**Try it:** Reproduce exactly the run of lines that begins with the one containing "Instruction: Click the" and ends with the last line of the records, omitting pictures.

##### Provided entries #####

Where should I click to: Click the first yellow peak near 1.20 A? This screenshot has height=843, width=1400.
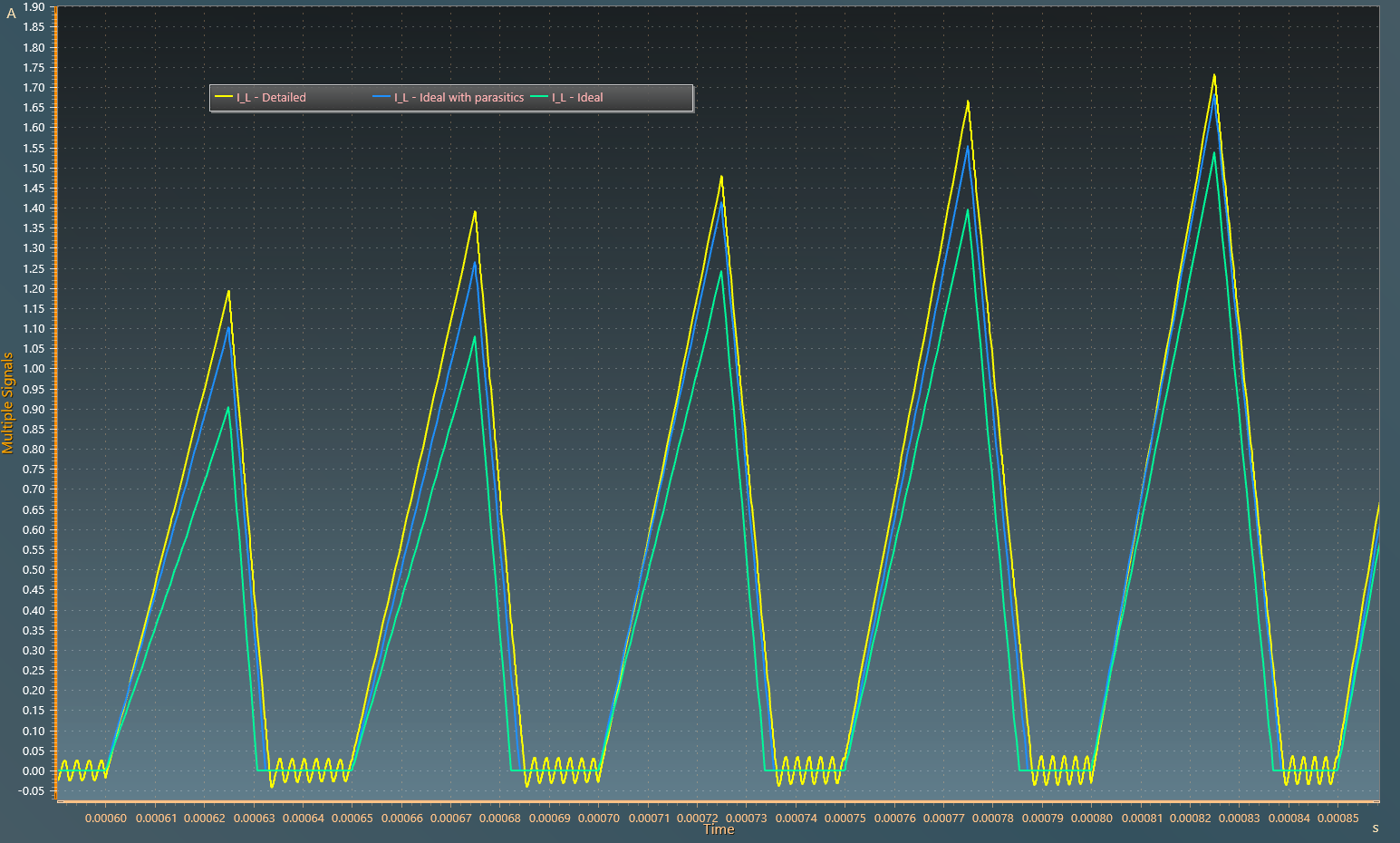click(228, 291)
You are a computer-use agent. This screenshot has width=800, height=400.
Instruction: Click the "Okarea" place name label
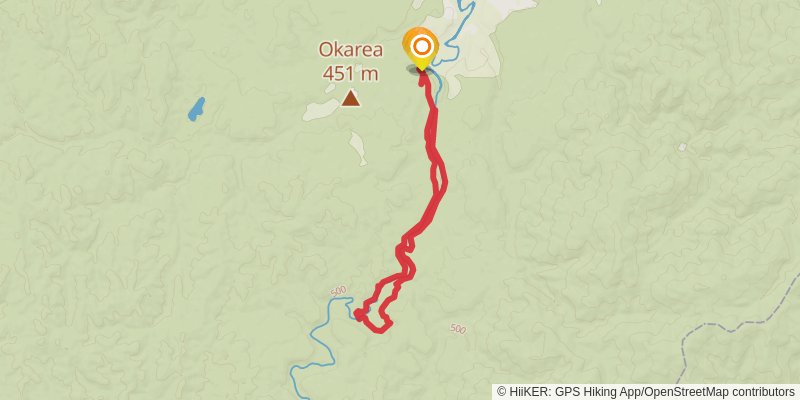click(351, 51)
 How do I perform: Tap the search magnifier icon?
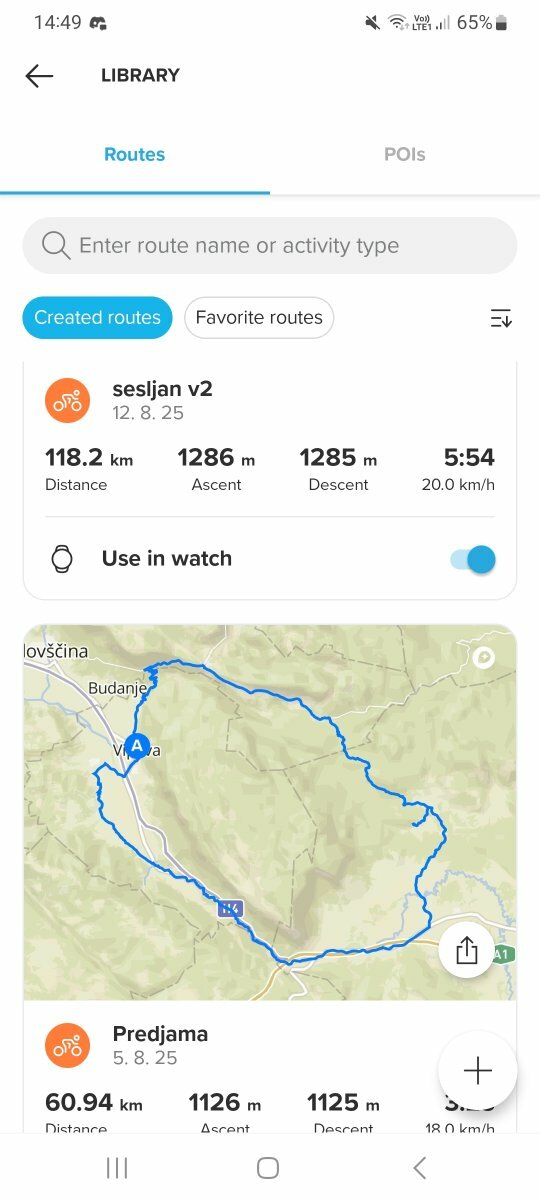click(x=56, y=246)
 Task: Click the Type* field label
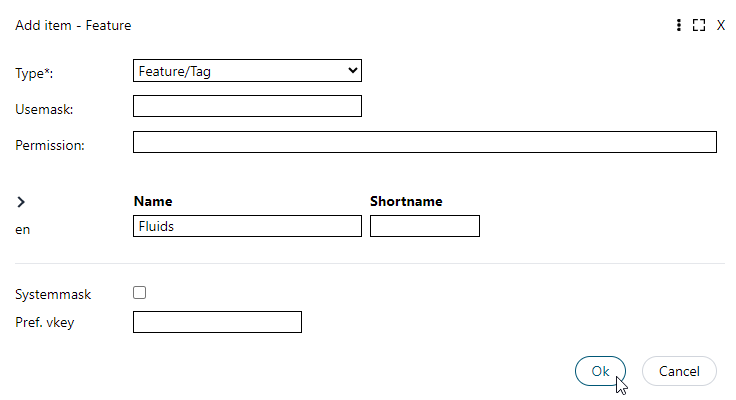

#####

**Exercise solution:**
Instruction: Click the "Okarea" place name label
click(351, 51)
 How do I perform: Tap the search magnifier icon?
click(x=56, y=246)
 Task: Click the Type* field label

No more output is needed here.